[Exercice donné 1] Dans le texte sur la direction des ports, relevez toutes les personnalités que l'ex-patron des ports de Calais et de Boulogne cite à la fin de son message.

[Texte cité]

Le poste était vacant depuis le départ en septembre de Stéphane Raison, l’homme-orchestre de la fusion des trois ports de l’axe Seine (Le Havre, Royen Paris), pour EDF. L’intérim était assuré par Christophe Berthelin, le directeur financier, avec les membres du directoire, le directeur général adjoint en charge du développement, Kris Danaradjou (possible candidat au poste) et les directeurs délégués dans les territoires, au Havre (Florian Weyer), à Rouen (Dominique Ritz) et à Paris (Antoine Berbain).

Parmi les quelques personnalités que notifie l'ex-patron des ports de Calais et de Boulogne à l’issue de son message figurent Xavier Bertrand (président de Région Hauts-de-France à la notoriété politique débordant du cadre territorial qui a sans doute pesé dans le choix final), Frédéric Cuvillier, que l’on connaît davantage en tant que ministre des transports et de la Pêche (quand la SNCM vivait ses dernières heures) que comme maire de Boulogne-sur-Mer et président de l'agglomération, Natacha Bouchard, maire de Calais, très médiatisée en raison des flux migratoires, et Philippe Hourdain, indéracinable président de la CCI du département depuis une décennie.

[Exercice donné 2] Dans les enregistrements, recopiez à l'identique les lignes en commençant par celle qui contient "Click the Sunny Sharad display name" et en finissant par celle qui contient "point(370,254)", ces deux lignes comprises. Laissez les images de côté.

[Enregistrements à traiter]

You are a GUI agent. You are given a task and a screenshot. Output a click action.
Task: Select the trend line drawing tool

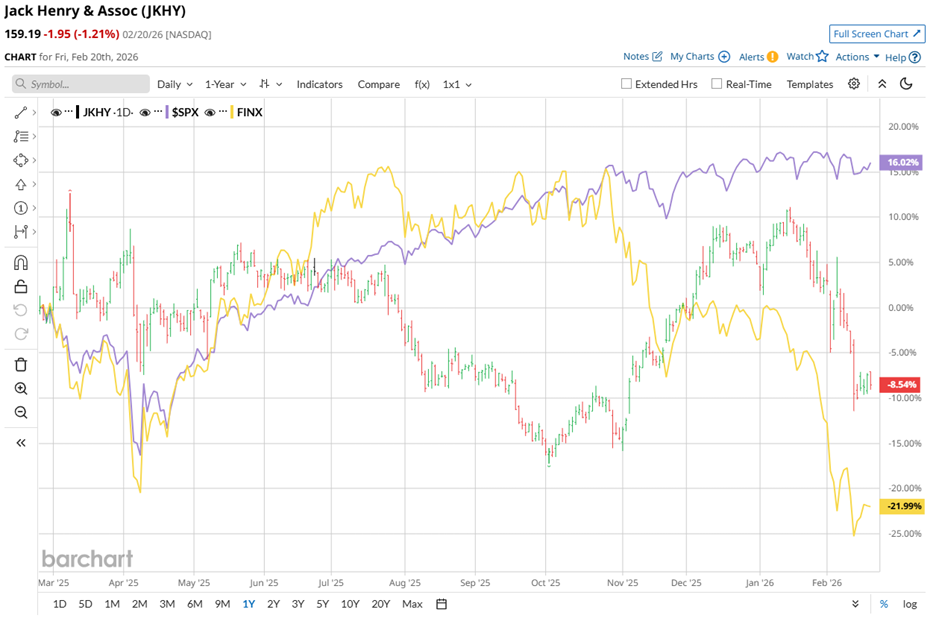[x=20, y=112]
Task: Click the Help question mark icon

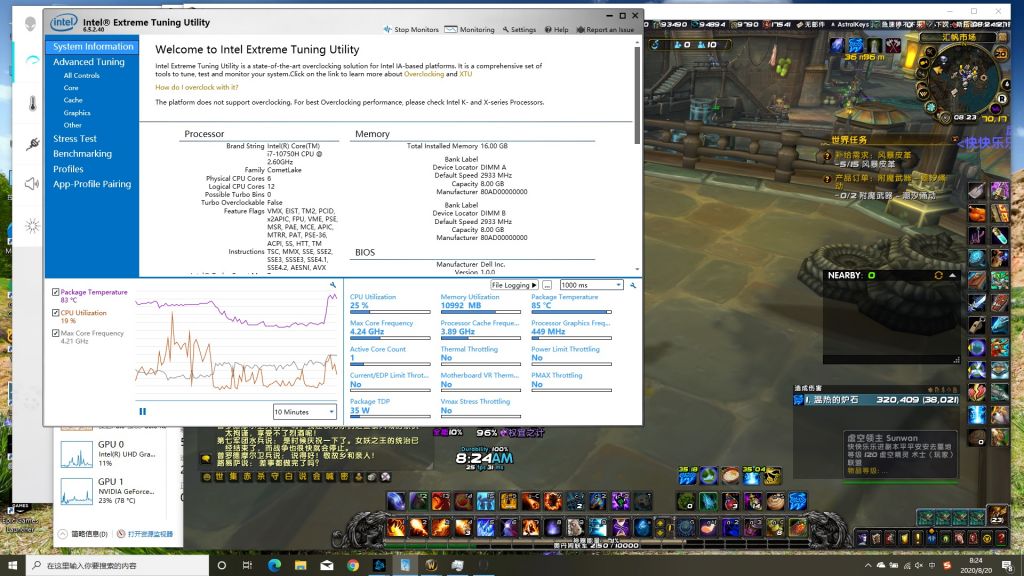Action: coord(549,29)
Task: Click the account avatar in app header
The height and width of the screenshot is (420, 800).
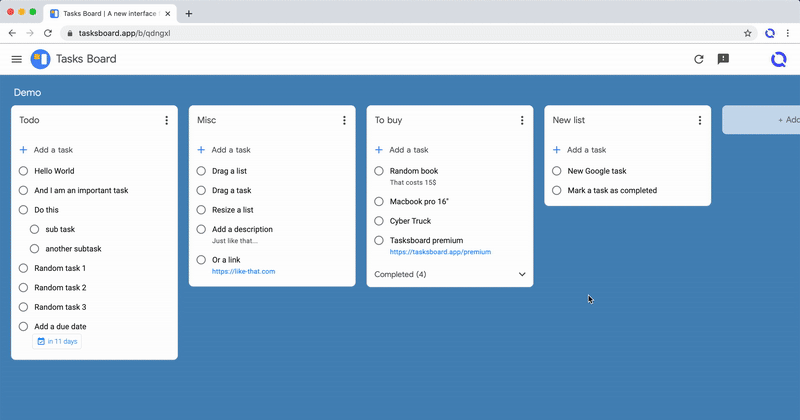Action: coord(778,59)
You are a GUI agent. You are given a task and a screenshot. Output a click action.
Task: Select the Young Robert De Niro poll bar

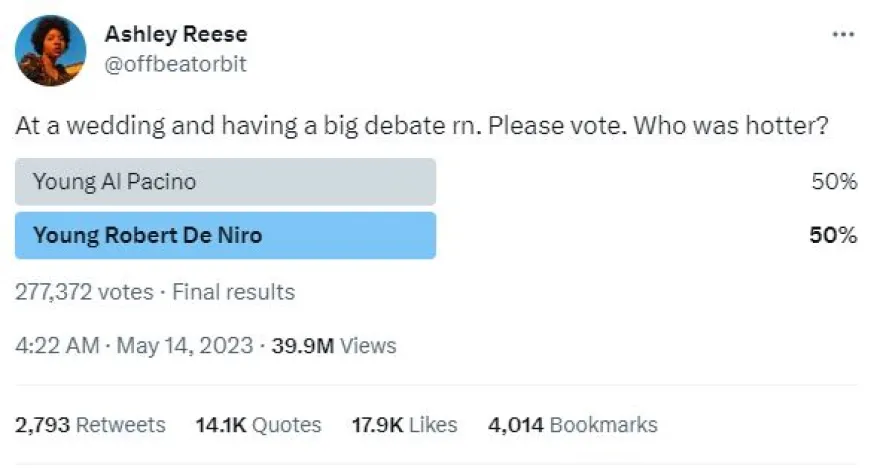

...

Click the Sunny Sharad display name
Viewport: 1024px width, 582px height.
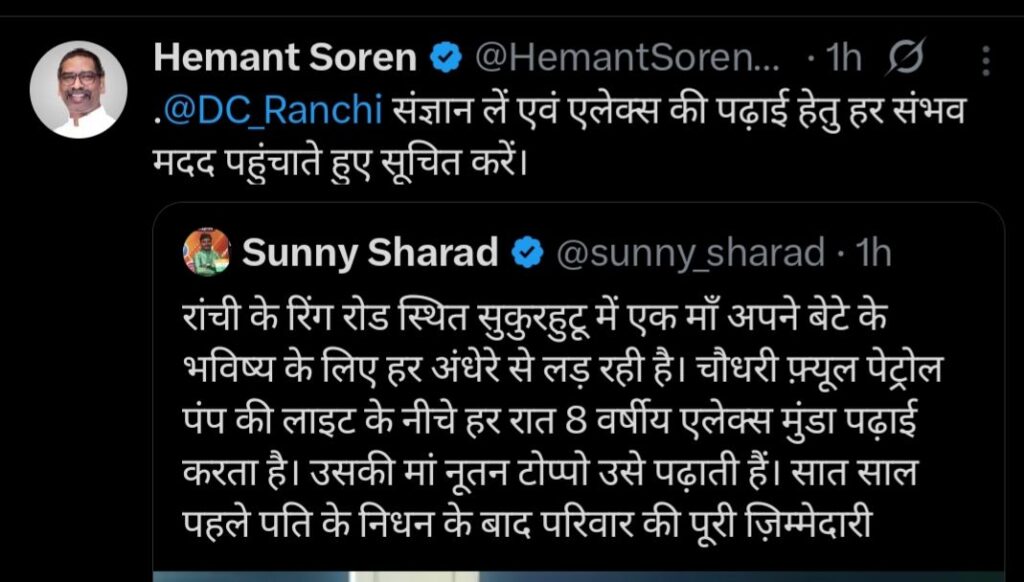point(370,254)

==

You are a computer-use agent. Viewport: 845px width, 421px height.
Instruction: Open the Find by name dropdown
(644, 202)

[Réponse attendue 1]
Xavier Bertrand
Frédéric Cuvillier
Natacha Bouchard
Philippe Hourdain

[Réponse attendue 2]
Click the Sunny Sharad display name
Viewport: 1024px width, 582px height.
point(370,254)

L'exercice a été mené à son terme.